Search code examples
pythonpytorchdataloaderpytorch-dataloader

Pytorch DataLoader for custom dataset to load data image and mask correctly with a window size


I am trying to write a custom data loader for a dataset where the directory structures is as follows:

All_data
|
->Numpy_dat
| |
|  -> dat_0
|      -> dat_{0}_{0}.npy
|      .
|      .
| -> dat_1
|      -> dat_{0}_{0}.npy
|      -> dat_{0}_{1}.npy
|      .
|      .
|->mask_numpy
  |
  -> mask_0
     -> mask_{0}_{0}.npy
     -> mask_{0}_{1}.npy
     .
     .
  -> mask_1
     -> mask_{0}_{0}.npy
     -> mask_{0}_{1}.npy
     .
     .

Opening this thread to understand how to download these patches with overlapping windows and keep track of the main folder i.e. dat_{z}.

The tensors in the sub-folder are non-overlapping patches coming from the same image. I simply extracted them based on some start points which are stored in a file called starts.npy. Essentially the patch is square but the size differs between rows. So suppose the original image is of the size 254x254 I have a list of start numbers 0, 50, 40, 30... so the first patch is a 50x50 for row 1 and column 1 but row 1 and column 2 is 40x40 and so on and so forth.


Solution

  • I don't fully grasp the tiling strategy you used so here is a simple example that may help you understand how to do it in your case.

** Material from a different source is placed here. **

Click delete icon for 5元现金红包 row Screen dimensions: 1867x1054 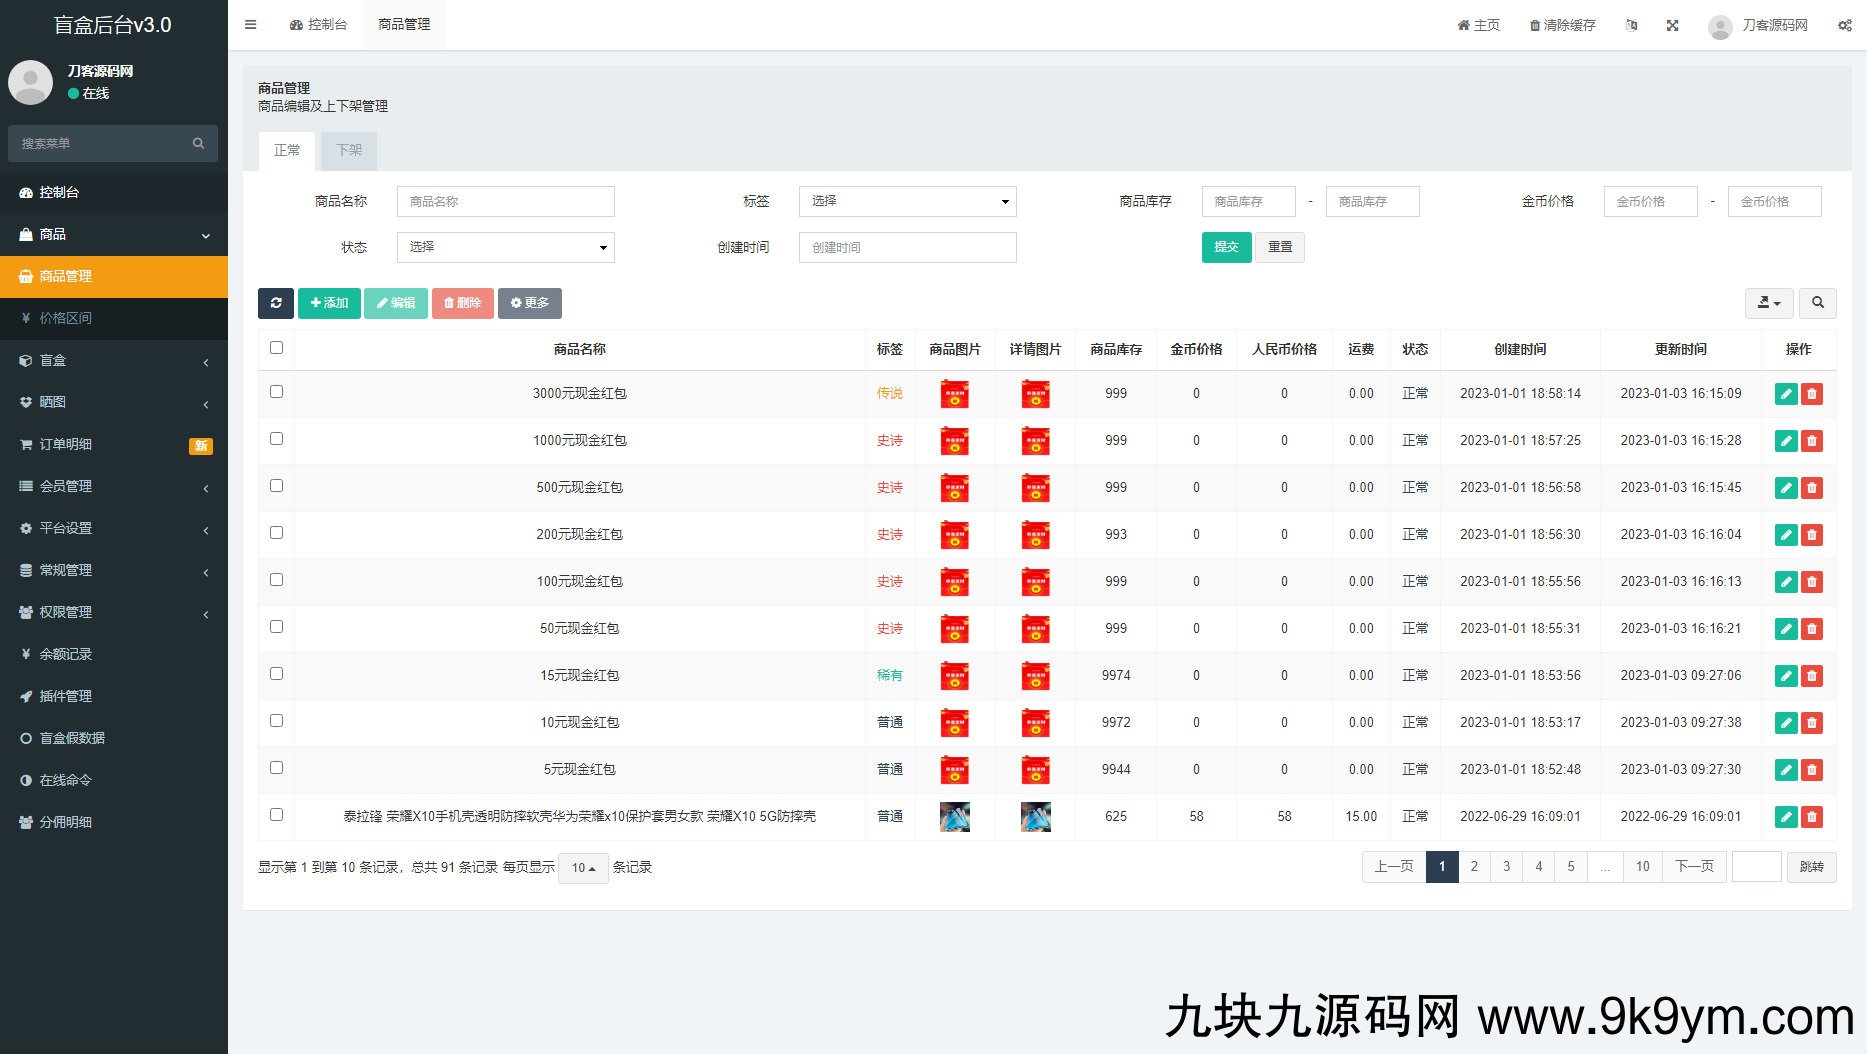click(1811, 770)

    Say that you tiled each image with patches of size (PW x PH) = 3x2 (width x height) and your image size is divisible by the patch size, say a 6x8 image. This means that an image is composed of NB_PW x NB_PH = 2x4 = 8 patches.

    Then, you would store the 8 patches in your storage with names from dat_0_0.npy to dat_1_3.npy where the first number is the width index and the second one the height index.

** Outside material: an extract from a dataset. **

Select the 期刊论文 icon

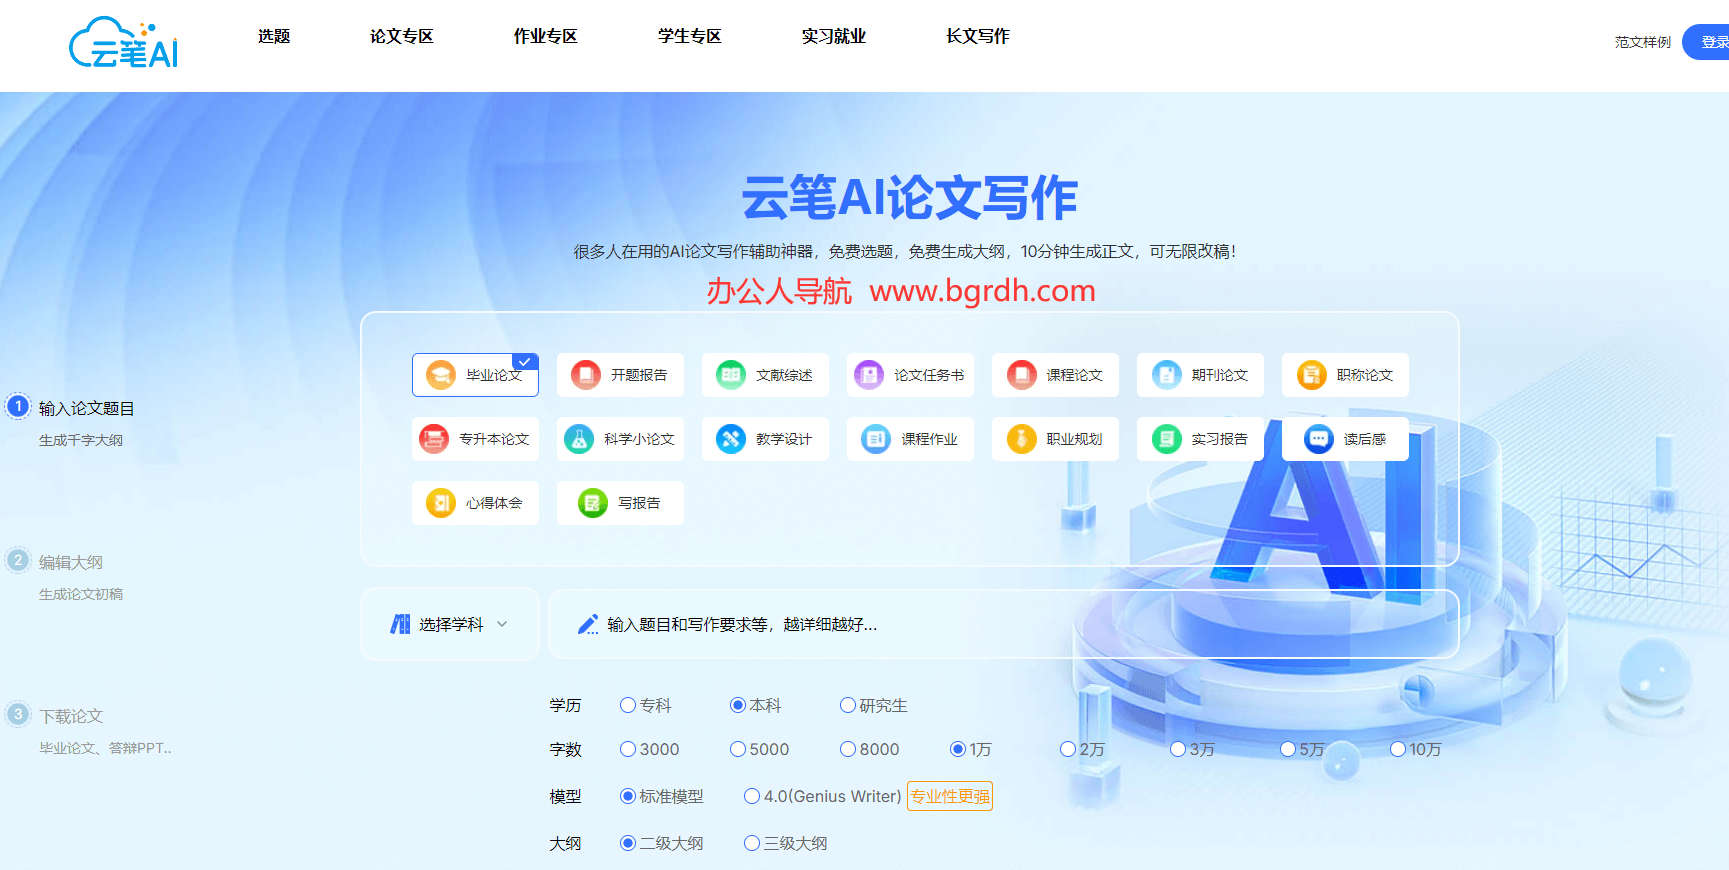point(1166,375)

    You would first read all the patches in memory as such, in row-major order (this means that the width dimension index varies first):

    import numpy as np
    import torch
    
    def read_patches(folder: str, nb_pw: int, nb_ph: int) -> list[torch.Tensor]:
        patches = []
    
        for pw_idx in range(nb_ph):
            for ph_idx in range(nb_pw):
                data = np.load(f"{folder}/dat_{pw_idx}_{ph_idx}.npy")
                patch = torch.from_numpy(data)
                patches.append(patch)
    
        return patches
    

    Then, you can reassemble the patches into one image by creating an empty tensor of the appropriate size and pasting the patches into it:

    import torch
    
    PW = 3
    PH = 2
    NB_PW = 2
    NB_PH = 4
    
    
    def reassemble_patches(
        patches: list[torch.Tensor], pw: int, ph: int, nb_pw: int, nb_ph: int
    ) -> torch.Tensor:
        assert (
            len(patches) == nb_pw * nb_ph
        ), f"the number of provides patches ({len(patches)}) does not match the \
            expected number `nb_pw`x`nb_ph` of patches ({nb_pw * nb_ph})"
    
        output = torch.empty(size=(nb_ph * ph, nb_pw * pw))
    
        for pw_idx in range(nb_pw):
            pw_i_start = pw_idx * pw
            pw_i_end = (pw_idx + 1) * pw
    
            for ph_idx in range(nb_ph):
                ph_i_start = ph_idx * ph
                ph_i_end = (ph_idx + 1) * ph
    
                patch = patches[pw_idx + nb_pw * ph_idx]
    
                output[ph_i_start:ph_i_end, pw_i_start:pw_i_end] = patch
    
        return output
    

    Finally, the main program:

    def main():
        patches = read_patches("patches/folder/", NB_PW, NB_PH)
        full = reassemble_patches(patches, PW, PH, NB_PW, NB_PH)
        print(full)
    
    
    if __name__ == "__main__":
        main()